My father always told me that you can’t fix people and that you can’t force someone to love you. I always thought that I understood what that meant, that I could try to help someone to the best of my ability but sometimes, it just wouldn’t work. It wasn’t until I met you that I realized what he truly meant when he said it. The realization took me a year, but it came, stronger and more painful than ever. I have always been a believer that God gives us lessons to learn, and if we don’t learn them well enough the first time, the lesson comes back to us until we can’t forget it. Unfortunately, what we’ve been through isn’t something new to me and is in fact what I’ve struggled with in 99% of my relationships, which is that I always love the broken people, the ones who don’t love themselves, and I expect my love for them to be enough to not only fix them, but to show them they should love me just as much.
We ended though, just as we’ve always ended, you and I: messy and chaotic. Every heartbroken song reminds me of you and the “good times.” It took me over a year, three semesters of college and a decent amount of heartache to realize though, that my heart need not ache. At one point, I thought I needed you and our relationship and it tore me apart to watch you chase girl after girl while I was the only one who stood by you, who picked you up, and who saw the best in you when everyone else chose not to. Your friends came and went, family too, yet I stood among your wreckage, made myself small and poured all my love and understanding into healing your pain. I didn’t realize though—something that I’ve only recently recognized always happens—that the moment you decided to stand on your own two feet, my devotion would no longer matter. You would leave, as you had always done and I would be left with all the holes in my soul from the pieces you took to fill your own empty spaces. I would be left in the burning ruins of our history, like something out of badly filmed thriller.

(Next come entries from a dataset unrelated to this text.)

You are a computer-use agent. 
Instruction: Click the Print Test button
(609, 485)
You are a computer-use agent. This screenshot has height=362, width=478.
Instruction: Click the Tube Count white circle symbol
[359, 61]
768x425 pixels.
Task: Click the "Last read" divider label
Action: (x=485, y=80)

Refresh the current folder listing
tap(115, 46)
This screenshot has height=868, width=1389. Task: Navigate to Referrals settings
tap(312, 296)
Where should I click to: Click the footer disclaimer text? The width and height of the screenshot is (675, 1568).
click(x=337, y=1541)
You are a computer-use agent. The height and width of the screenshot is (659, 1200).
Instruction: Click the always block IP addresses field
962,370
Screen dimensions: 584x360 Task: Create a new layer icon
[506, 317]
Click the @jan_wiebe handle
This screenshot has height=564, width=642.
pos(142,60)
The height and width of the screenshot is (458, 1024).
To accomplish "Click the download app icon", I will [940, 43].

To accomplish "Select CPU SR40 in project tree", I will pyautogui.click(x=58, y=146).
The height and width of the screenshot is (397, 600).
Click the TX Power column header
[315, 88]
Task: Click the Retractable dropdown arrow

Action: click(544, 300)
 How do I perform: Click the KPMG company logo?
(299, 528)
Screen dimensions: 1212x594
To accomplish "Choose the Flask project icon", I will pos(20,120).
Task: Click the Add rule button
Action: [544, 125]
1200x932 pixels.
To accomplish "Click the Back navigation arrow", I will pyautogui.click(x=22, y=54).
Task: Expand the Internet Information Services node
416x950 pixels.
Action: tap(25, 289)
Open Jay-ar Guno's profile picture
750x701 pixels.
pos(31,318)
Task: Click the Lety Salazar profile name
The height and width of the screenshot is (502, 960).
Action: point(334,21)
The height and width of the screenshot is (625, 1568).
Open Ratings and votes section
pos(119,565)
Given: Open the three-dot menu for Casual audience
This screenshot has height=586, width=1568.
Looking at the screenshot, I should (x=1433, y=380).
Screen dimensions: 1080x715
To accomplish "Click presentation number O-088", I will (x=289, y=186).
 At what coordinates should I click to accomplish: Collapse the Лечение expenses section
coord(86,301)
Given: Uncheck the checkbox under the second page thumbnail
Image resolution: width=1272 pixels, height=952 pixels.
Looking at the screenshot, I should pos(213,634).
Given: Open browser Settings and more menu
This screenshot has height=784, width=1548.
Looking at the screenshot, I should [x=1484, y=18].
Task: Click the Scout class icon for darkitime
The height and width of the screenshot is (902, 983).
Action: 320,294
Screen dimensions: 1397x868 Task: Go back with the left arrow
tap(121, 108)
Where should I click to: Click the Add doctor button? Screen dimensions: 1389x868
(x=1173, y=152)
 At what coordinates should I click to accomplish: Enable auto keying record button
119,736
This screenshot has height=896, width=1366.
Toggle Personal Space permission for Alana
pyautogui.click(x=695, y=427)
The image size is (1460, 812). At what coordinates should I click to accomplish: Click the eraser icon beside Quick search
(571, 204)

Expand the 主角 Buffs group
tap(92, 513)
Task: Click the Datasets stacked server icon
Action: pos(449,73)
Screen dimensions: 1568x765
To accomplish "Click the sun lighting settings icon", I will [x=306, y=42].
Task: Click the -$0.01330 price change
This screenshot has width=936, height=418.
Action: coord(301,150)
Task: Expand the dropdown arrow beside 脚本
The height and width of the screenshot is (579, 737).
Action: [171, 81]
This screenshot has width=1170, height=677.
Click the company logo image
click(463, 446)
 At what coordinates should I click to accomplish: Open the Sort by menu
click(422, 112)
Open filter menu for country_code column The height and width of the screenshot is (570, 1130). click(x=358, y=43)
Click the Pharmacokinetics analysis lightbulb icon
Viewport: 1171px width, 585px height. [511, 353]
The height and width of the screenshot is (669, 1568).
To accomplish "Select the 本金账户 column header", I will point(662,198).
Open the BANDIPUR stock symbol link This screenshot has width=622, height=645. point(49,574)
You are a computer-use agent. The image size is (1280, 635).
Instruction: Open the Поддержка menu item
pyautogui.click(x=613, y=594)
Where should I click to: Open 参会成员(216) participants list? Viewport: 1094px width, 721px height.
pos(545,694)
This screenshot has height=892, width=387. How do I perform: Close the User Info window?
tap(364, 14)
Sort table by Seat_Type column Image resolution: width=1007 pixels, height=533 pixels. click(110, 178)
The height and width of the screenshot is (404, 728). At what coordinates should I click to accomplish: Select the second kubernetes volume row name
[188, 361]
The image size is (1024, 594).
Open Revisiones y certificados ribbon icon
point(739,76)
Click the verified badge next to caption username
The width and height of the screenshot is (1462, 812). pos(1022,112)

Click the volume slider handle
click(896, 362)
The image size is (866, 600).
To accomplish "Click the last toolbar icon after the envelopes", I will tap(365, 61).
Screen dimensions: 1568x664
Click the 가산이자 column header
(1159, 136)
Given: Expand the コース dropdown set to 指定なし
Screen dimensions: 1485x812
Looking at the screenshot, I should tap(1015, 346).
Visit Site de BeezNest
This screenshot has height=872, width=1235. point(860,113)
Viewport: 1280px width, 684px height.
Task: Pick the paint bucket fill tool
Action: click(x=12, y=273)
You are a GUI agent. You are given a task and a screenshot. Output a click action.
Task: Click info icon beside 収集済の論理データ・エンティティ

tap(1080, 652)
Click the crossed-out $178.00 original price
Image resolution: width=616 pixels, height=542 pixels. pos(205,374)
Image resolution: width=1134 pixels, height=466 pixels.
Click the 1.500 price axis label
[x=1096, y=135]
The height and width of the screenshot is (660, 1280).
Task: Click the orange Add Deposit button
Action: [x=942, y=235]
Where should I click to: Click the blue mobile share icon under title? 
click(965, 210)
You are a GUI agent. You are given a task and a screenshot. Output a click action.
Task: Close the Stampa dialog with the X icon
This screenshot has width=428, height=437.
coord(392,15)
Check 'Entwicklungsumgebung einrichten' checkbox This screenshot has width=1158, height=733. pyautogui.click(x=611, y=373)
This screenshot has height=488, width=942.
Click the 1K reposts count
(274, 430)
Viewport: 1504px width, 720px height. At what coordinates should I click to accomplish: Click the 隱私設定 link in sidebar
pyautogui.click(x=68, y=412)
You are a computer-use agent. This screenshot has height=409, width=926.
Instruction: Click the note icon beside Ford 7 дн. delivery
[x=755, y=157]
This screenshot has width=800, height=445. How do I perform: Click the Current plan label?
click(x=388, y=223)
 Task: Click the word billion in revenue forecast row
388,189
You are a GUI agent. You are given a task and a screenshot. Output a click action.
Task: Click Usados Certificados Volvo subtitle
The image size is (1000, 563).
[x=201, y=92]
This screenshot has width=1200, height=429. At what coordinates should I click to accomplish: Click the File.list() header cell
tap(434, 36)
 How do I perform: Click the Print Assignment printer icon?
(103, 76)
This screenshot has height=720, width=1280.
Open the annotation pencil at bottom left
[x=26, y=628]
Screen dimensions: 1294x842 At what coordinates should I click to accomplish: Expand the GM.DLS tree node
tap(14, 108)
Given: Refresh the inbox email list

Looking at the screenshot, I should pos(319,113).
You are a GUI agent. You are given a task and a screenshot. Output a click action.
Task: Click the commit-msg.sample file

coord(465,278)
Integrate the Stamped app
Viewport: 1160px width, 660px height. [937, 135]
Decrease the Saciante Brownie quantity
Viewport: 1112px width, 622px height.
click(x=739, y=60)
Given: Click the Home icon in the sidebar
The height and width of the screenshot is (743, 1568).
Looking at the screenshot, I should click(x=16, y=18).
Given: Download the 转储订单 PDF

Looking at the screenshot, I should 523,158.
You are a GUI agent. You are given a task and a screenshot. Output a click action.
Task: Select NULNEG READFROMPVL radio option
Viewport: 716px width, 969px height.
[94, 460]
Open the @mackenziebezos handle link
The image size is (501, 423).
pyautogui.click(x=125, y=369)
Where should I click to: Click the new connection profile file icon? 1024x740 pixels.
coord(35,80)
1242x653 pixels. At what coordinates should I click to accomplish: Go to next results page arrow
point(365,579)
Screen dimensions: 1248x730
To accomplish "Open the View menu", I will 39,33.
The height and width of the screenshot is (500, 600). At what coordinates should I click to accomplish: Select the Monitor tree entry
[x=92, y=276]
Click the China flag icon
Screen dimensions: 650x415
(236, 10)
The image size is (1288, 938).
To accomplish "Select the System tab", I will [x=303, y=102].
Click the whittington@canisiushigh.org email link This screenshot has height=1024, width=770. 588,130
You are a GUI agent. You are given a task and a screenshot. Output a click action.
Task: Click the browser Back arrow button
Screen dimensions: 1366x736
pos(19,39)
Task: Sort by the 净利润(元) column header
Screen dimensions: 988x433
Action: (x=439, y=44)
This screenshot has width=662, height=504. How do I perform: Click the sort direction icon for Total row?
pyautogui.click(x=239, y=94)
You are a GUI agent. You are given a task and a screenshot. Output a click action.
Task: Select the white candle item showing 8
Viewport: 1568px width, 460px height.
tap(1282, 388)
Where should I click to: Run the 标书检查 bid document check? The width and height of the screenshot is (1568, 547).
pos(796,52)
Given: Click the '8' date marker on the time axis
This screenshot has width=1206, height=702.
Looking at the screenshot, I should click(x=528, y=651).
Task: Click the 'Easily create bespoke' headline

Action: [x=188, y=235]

Despite that; despite the ignored phone calls, the reckless messages, and all that we've put each other through, I want to thank you. I read somewhere that a soulmate will come when you need closure on a chapter of your life, that your soulmate reflects in you the best ways, but also the worst and that’s why people don’t always end up with theirs. You forced me to check myself and reevaluate, not only myself but my priorities and values. I know where my head is at, where my dedication needs to lie and it’s with no one but myself. When I met you, I didn’t believe that I could rely on myself to be OK—as sad as that may be, but now I know otherwise. I can sleep easy at night knowing that I am the type of person, who will be there for my loved ones no matter the cost. In fact, helping people is the path I chose to take in life, both in my career and personal lives. So thank you, for forcing me to become a stronger and kinder person, even if not being loved was the price I had to pay.